The authoritarian electoral game
If a leader has no interest in respecting electoral results, why would they hold an election? In authoritarian regimes, the purpose of general elections is not to determine who rules, but these exercises still have value. For one, Western countries often use aid as part of their democracy promotion efforts. So holding multiparty elections may enable a country to access international resources. The appearance of a competitive election was thus important in Venezuela’s efforts to get the United States to relax sanctions.
Authoritarian elections may also serve other purposes, as political scientists Jennifer Gandhi and Ellen Lust explain. For example, elections can be a tool to divide the opposition. Opposition activists may have mixed incentives regarding participation in authoritarian elections. How the regime structures the election and who they allow to participate can create disagreement over the value of creating coalitions or even participating in elections at all. This was the case in Venezuela’s 2018 elections. In those elections, Maduro effectively divided and demobilized the opposition.
Gandhi and Lust also note that authoritarians can use elections to boost their legitimacy. Authoritarian leaders can claim that their rule – and, by extension, their policies – are a product of the popular will. Immediately after the CNE announced Venezuela’s official election results this week, Maduro proclaimed: “I can say before the people of Venezuela and the world: I am Nicolás Maduro Moros, reelected president of the Bolivarian Republic of Venezuela.”
As protesters across the country turned out to question the election results, Maduro’s administration leaned even harder on the official election results. In a televised speech, Defense Minister Padrino López asserted: “We confirm our absolute loyalty and unconditional support for President Nicolás Maduro, our legitimately elected commander in chief.” Building on the claims of electoral legitimacy, Padrino López called protesters “coup-plotters allied with foreign enemies” – and warned that the regime was justified in the use of force against the protesters.
Elections can also be a risky gambit
For Venezuela, agreeing to hold competitive elections was a prerequisite to secure relief from U.S. oil sanctions. And Maduro risked backlash for failing to hold credible elections. In this election, these concerns helped create conditions that enabled the opposition to come together in support of González.

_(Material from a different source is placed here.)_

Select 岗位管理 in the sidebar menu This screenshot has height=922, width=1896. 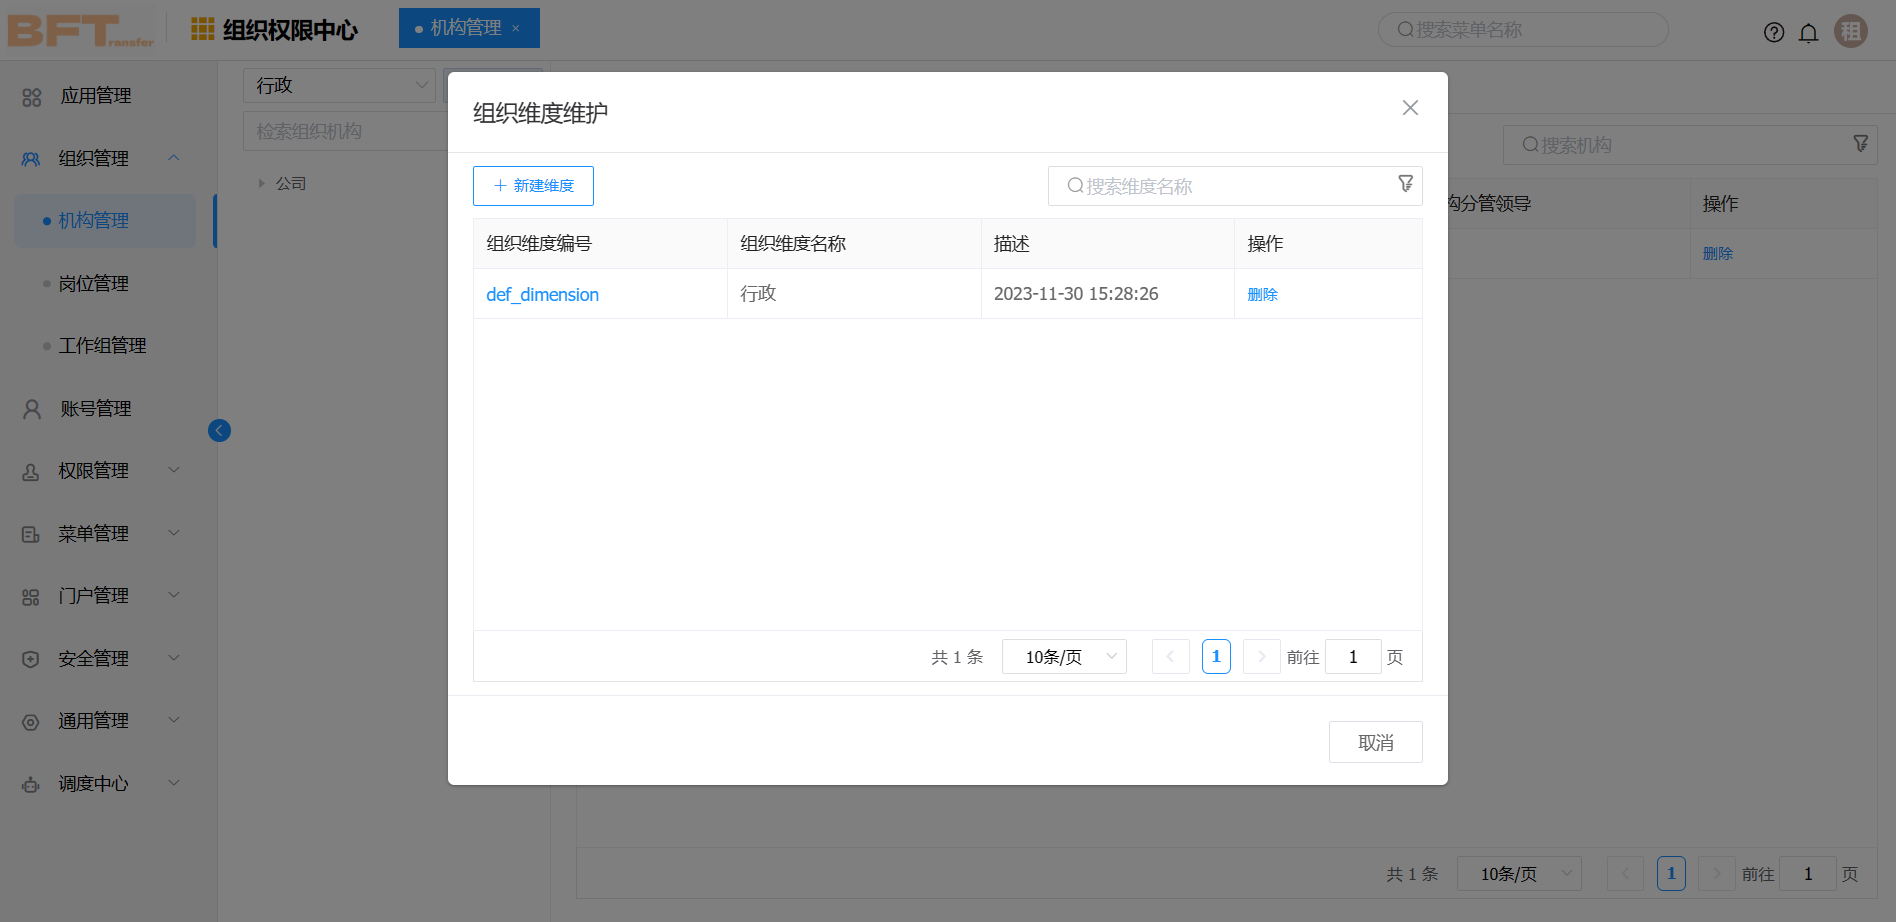pyautogui.click(x=94, y=283)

And despite Maduro’s attempts to claim legitimacy based on these electoral results, this effort has largely failed in the international arena. The Carter Center, one of the few international election monitoring groups Venezuela allowed into the country, reported that the election “did not meet international standards of electoral integrity and cannot be considered democratic.” And many international leaders have condemned the elections.
Of course, fraudulent elections are also risky because they provide a focal point for protests. Venezuela’s protesters responded to the perceived fraud with calls for freedom and for the end of the Maduro government. The anger at the current regime has even affected the long, durable support for former President Chávez. Across the country, protesters demanding change have targeted statues of Chávez. Can Maduro weather this storm? He has already begun cracking down on the opposition. And the military has to this point remained loyal to the regime. While Maduro has faced significant international condemnation for his actions surrounding the election, Russia and China, who have backed the regime both economically and militarily, have reaffirmed their support.
Heather Sullivan is a 2024-2025 Good Authority fellow.